NET framework and hyperthreading/MMX/SSE/....

O

Olaf Baeyens

Will future .NET frameworks JIT use the hyperthreading, dual core and
MMX/SSE/SSE2/SSE3 instructions of the processor if I double click on a .NET
program?

I know that the new C++ of Visual Studio 2005 have these hyperthreading
compiler optimizing options that splits a loop in multiple hyper threads
while the programmer does not need to know hyperthreading
..
 
D

Daniel O'Connell [C# MVP]

Olaf Baeyens said:
Will future .NET frameworks JIT use the hyperthreading, dual core and
MMX/SSE/SSE2/SSE3 instructions of the processor if I double click on a
.NET
program?

I know that the new C++ of Visual Studio 2005 have these hyperthreading
compiler optimizing options that splits a loop in multiple hyper threads
while the programmer does not need to know hyperthreading
.

It is possible, but I know of no current plans to provide any sort of
parallel looping(I don't know that the JIT itself would know enough to do so
either). But then they don't really tell us anything anyway, ;).

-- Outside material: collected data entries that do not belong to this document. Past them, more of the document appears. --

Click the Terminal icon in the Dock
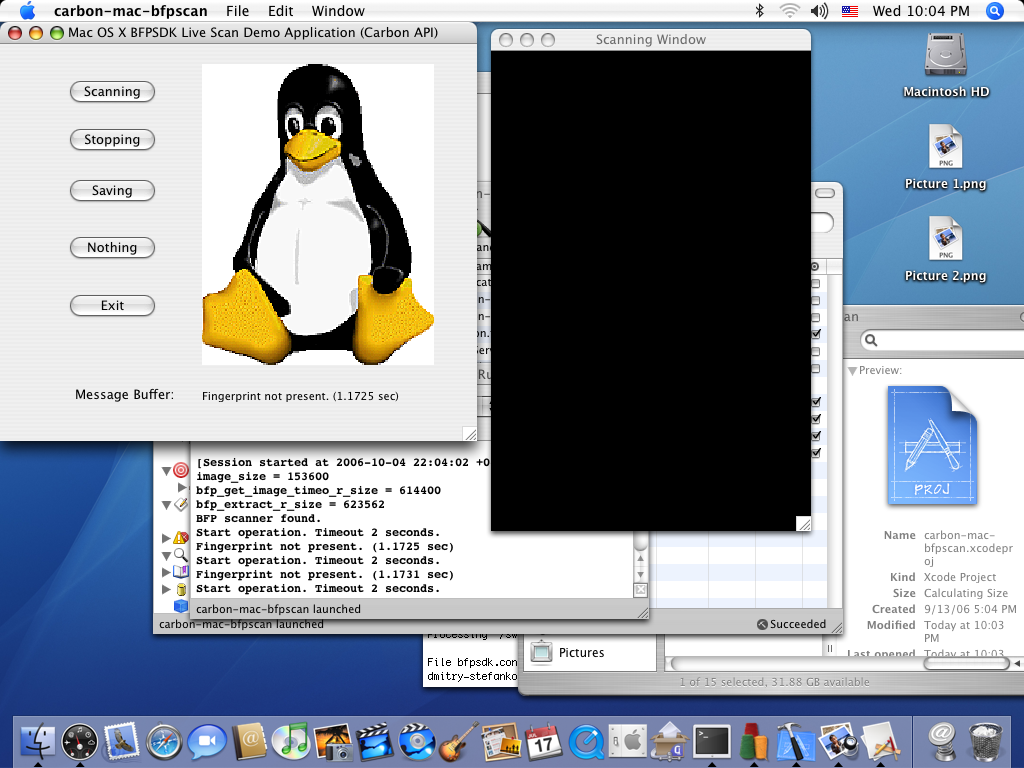 pos(712,741)
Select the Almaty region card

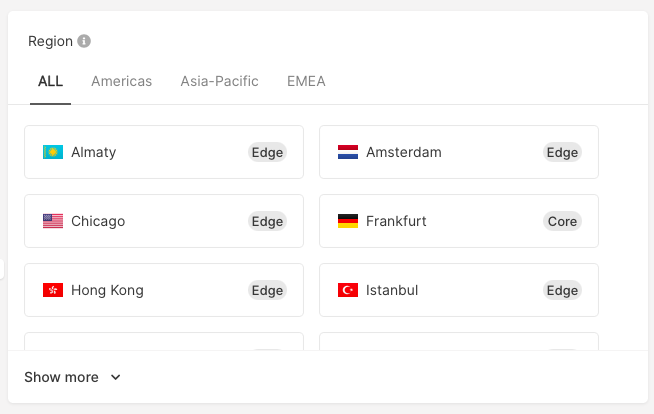(164, 152)
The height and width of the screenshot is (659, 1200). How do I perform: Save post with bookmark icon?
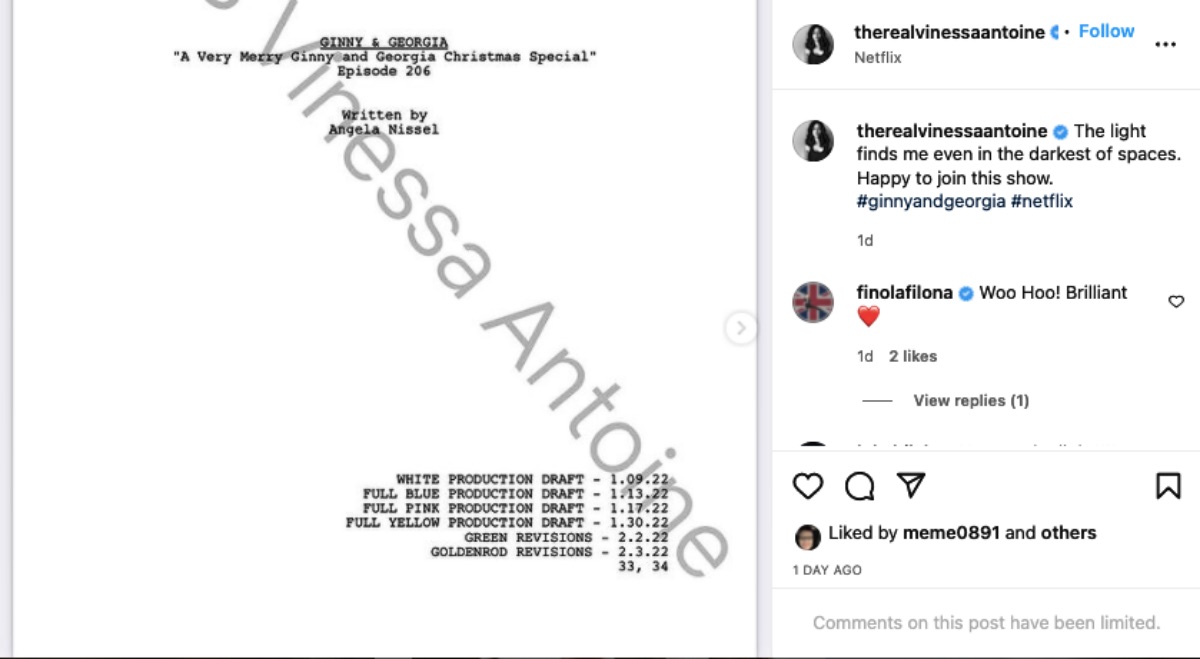tap(1168, 487)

For what its worth, dual core and hyperthreaded processors are supported by
the OS, so you just have to do the threading yourself. I assume waht you
want is compiler support for parralellizing loops? Something like OpenMP?
 
O

Olaf Baeyens

For what its worth, dual core and hyperthreaded processors are supported
by
the OS, so you just have to do the threading yourself. I assume waht you
want is compiler support for parralellizing loops? Something like OpenMP?
This is true, but it would be nice if older none-multi theaded programs
would also speeded up using these hyperthreading features. :) If OpenMP is
implemented in the .NET CLR 2.x.
 
D

Daniel O'Connell [C# MVP]

Olaf Baeyens said:
This is true, but it would be nice if older none-multi theaded programs
would also speeded up using these hyperthreading features. :) If OpenMP
is
implemented in the .NET CLR 2.x.

Ya it would be nice, wouldn't it, ;). I'm just not sure that the JIT has
enough contextual information to determine what can safely be calculated in
parallel. OpenMP uses a number of pragmas to determine what the compiler
does, forcing the developer to explicitly define much(all?) of it. Could the
JIT safely do that work without that developer provided information?

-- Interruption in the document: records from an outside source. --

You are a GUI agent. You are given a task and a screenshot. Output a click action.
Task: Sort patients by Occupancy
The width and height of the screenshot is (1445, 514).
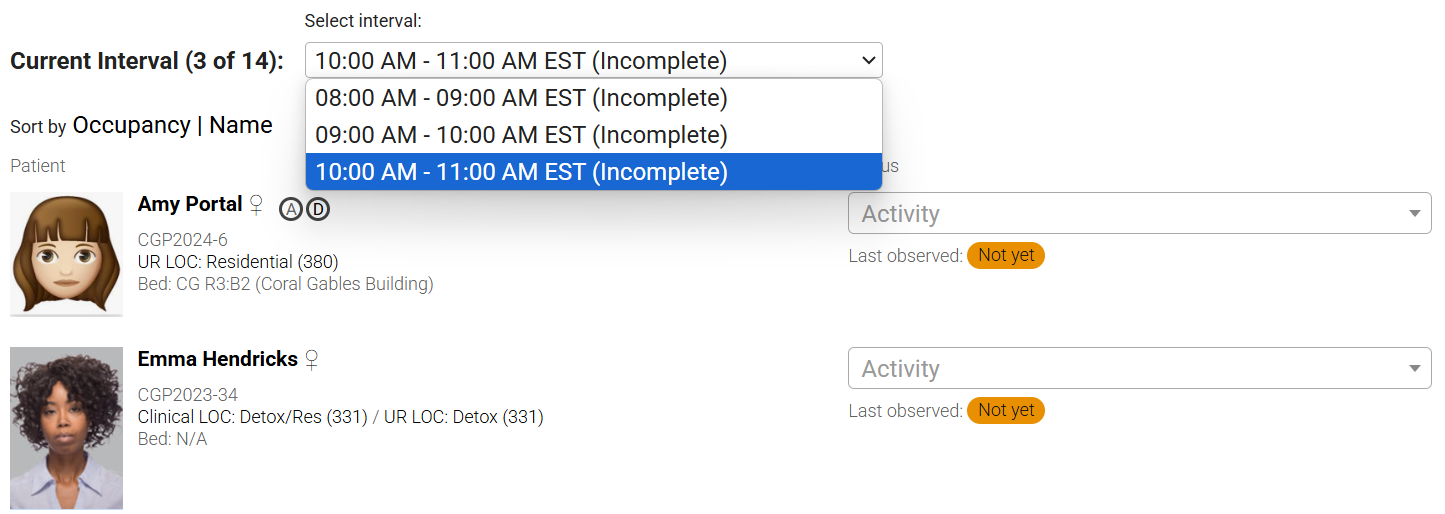(x=131, y=126)
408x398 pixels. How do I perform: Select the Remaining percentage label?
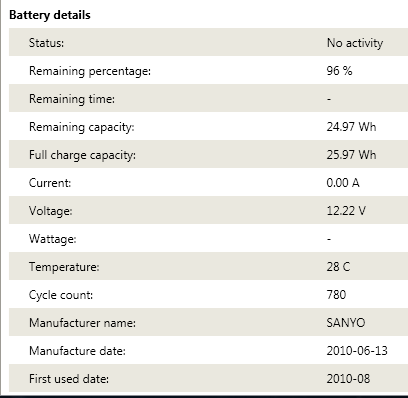point(90,71)
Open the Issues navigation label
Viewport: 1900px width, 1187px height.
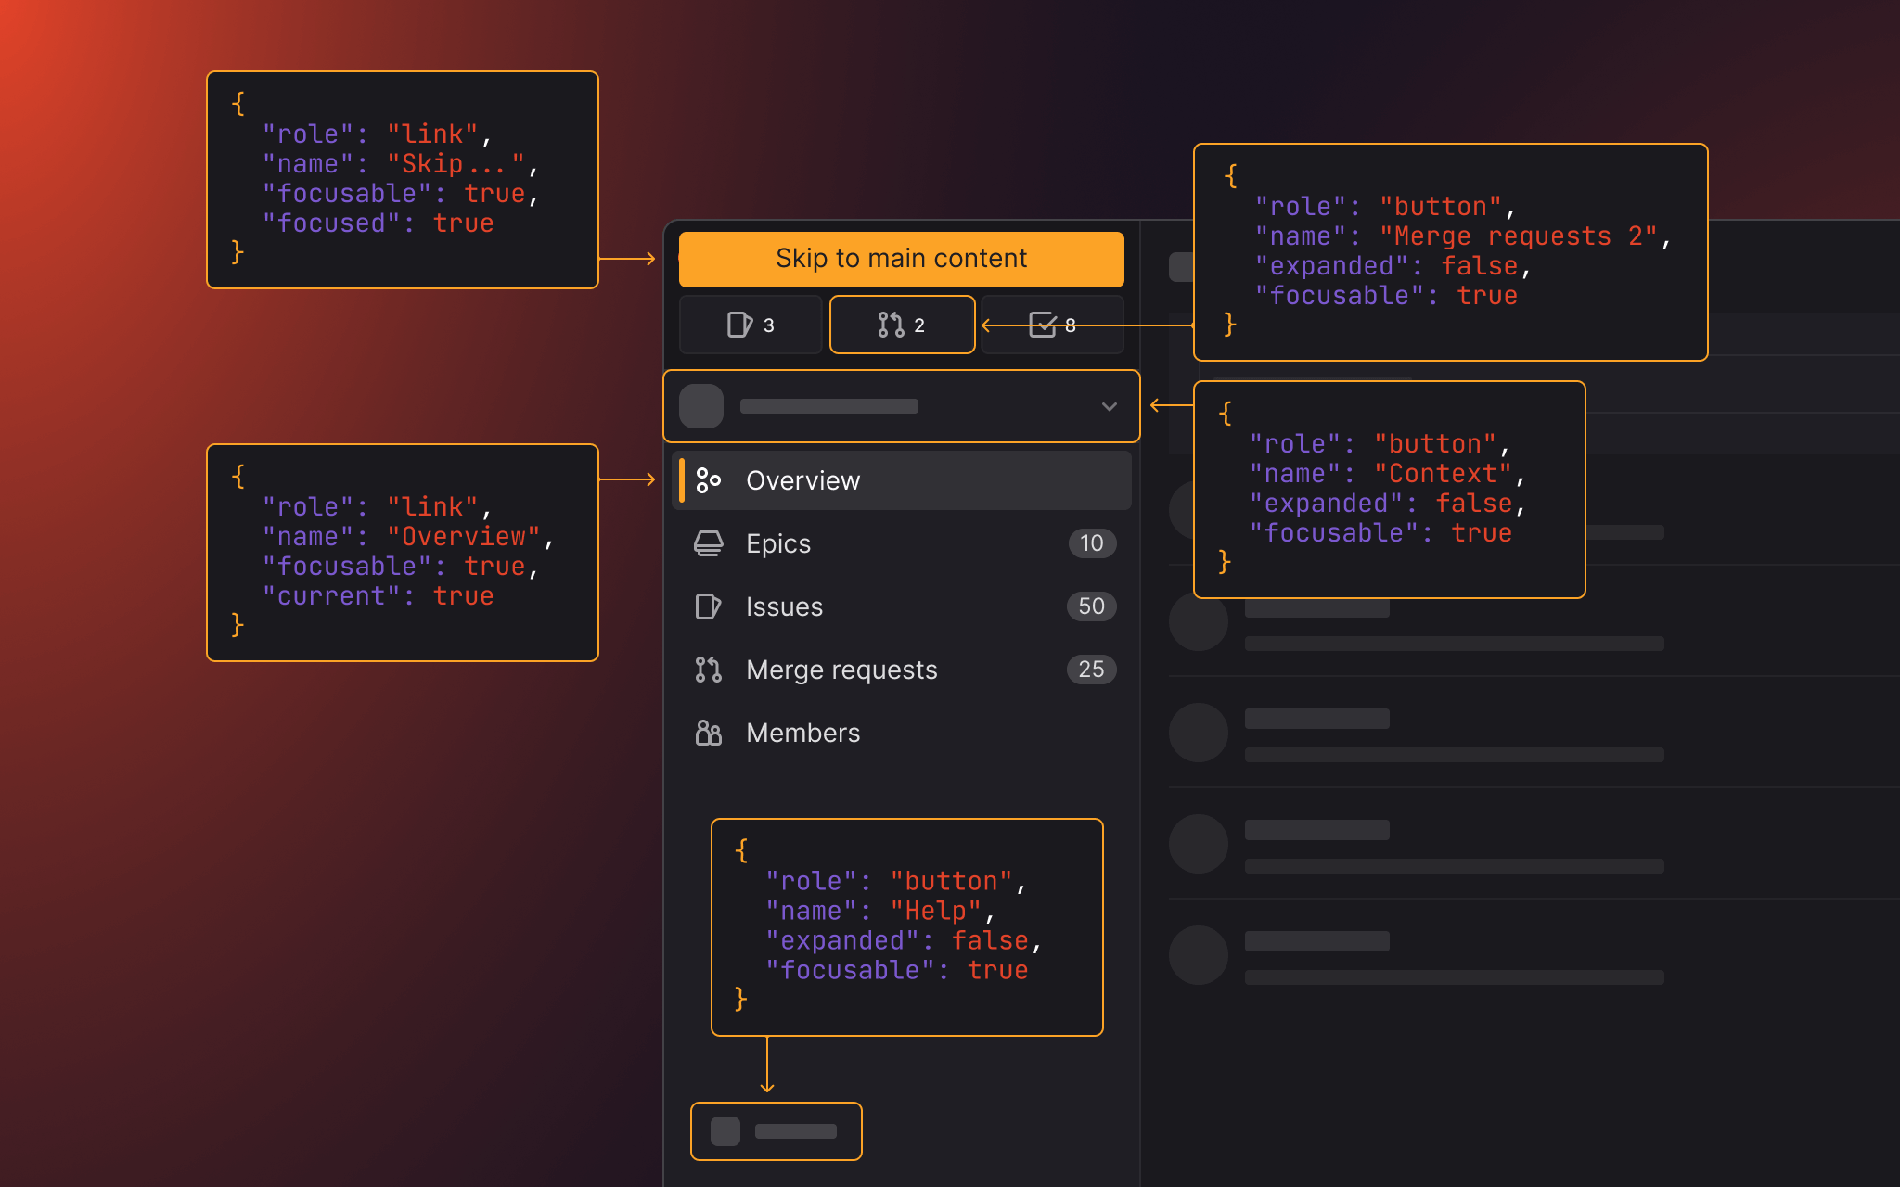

Coincidentally, I was looking at parallelization as a possible extension to
C# a few weeks ago, using OpenMP as a bit of a model. I was playing with
syntax similar to:

parallel for (private int i = 0; i < 1000; i++)
{
list = GetFactorsOf(i);
}

parallel is actually a block and could be written parallel { for ...}.
Private within the parallell block would define that variable as private to
the individual thread and so on.

It is just a work in progress amongst my piles of C# ideas, but I figured
the coincidence reason enough to mention it. Thoughts?
 
O

Olaf Baeyens

Ya it would be nice, wouldn't it, ;). I'm just not sure that the JIT has
enough contextual information to determine what can safely be calculated in
parallel. OpenMP uses a number of pragmas to determine what the compiler
does, forcing the developer to explicitly define much(all?) of it. Could the
JIT safely do that work without that developer provided information?
Couldn't the JIT somehow inplement some statistics about the program running
like what methods are used more often?
And then either dynamically recompile that part and optimize to speed up
even more, or store the data so that next time your program gets run and
compiled then it uses that statistics to get a better optimization? So the
more you use the program the faster it gets fine-tuned on your behaviour?
Just an idea. ;-)

I really do believe that .NET programs one day could outperform conventional
none-.NET programs because of the JIT compiler be able to optimize depending
on the real user in the field opposed to the optimizing of the programmer
that thinks that the user would use it this way.
Coincidentally, I was looking at parallelization as a possible extension to
C# a few weeks ago, using OpenMP as a bit of a model. I was playing with
syntax similar to:

parallel for (private int i = 0; i < 1000; i++)
{
list = GetFactorsOf(i);
}

parallel is actually a block and could be written parallel { for ...}.
Private within the parallell block would define that variable as private to
the individual thread and so on.

It is just a work in progress amongst my piles of C# ideas, but I figured
the coincidence reason enough to mention it. Thoughts?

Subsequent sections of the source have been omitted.